**PROBLEM TO WORK ON**:
All of the listing, from first line to last, should be output exactly; the pictures stay out.

**DATA**:
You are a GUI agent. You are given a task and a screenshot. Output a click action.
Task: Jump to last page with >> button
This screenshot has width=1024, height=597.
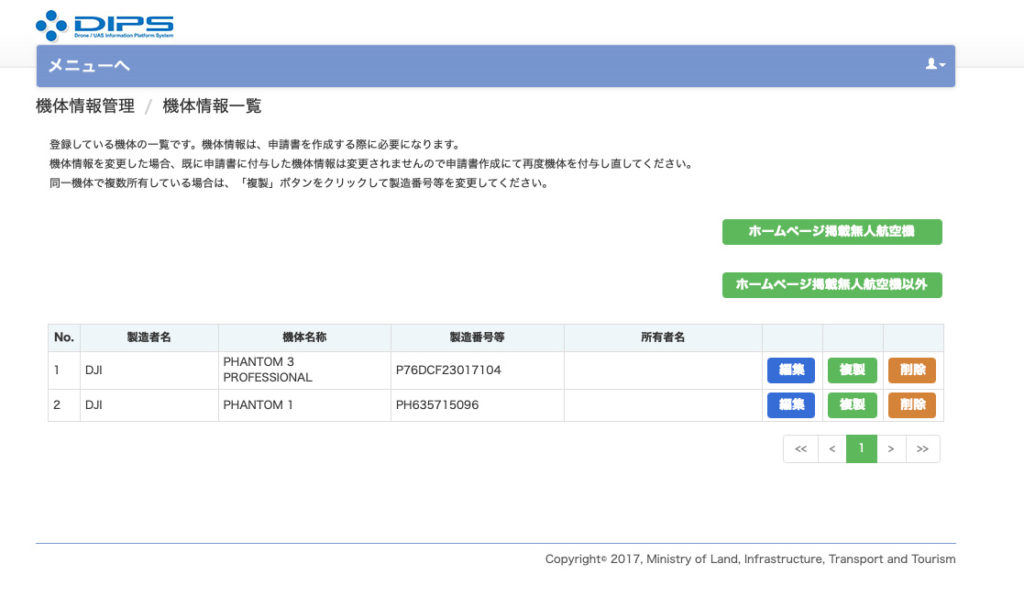coord(922,449)
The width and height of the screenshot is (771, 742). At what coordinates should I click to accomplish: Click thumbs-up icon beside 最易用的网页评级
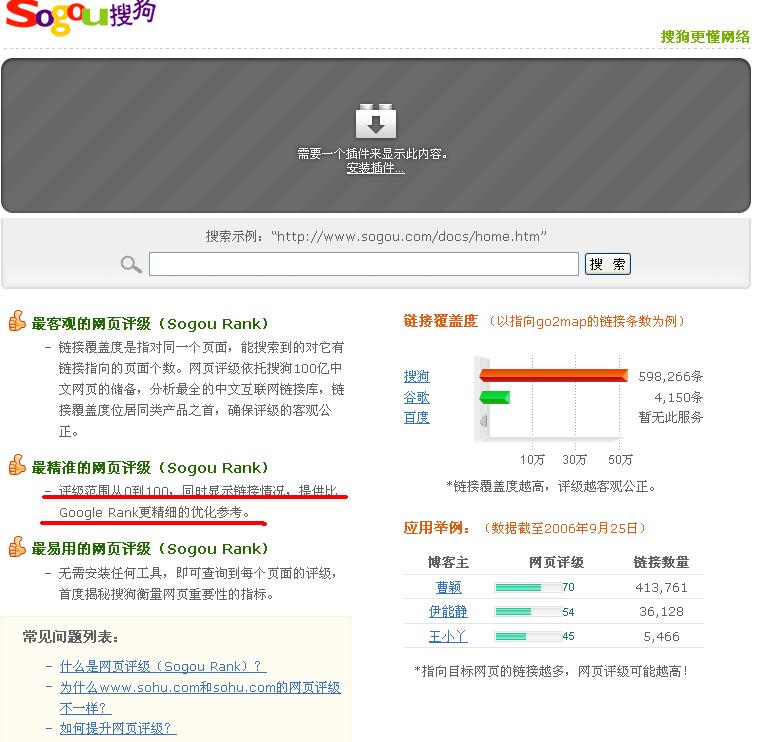[17, 548]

**TASK SOLUTION**:
You are a GUI agent. You are given a task and a screenshot. Output a click action.
Task: Jump to last page with >> button
This screenshot has width=1024, height=597.
coord(922,449)
The width and height of the screenshot is (771, 742). At what coordinates should I click to accomplish: Click thumbs-up icon beside 最易用的网页评级
[17, 548]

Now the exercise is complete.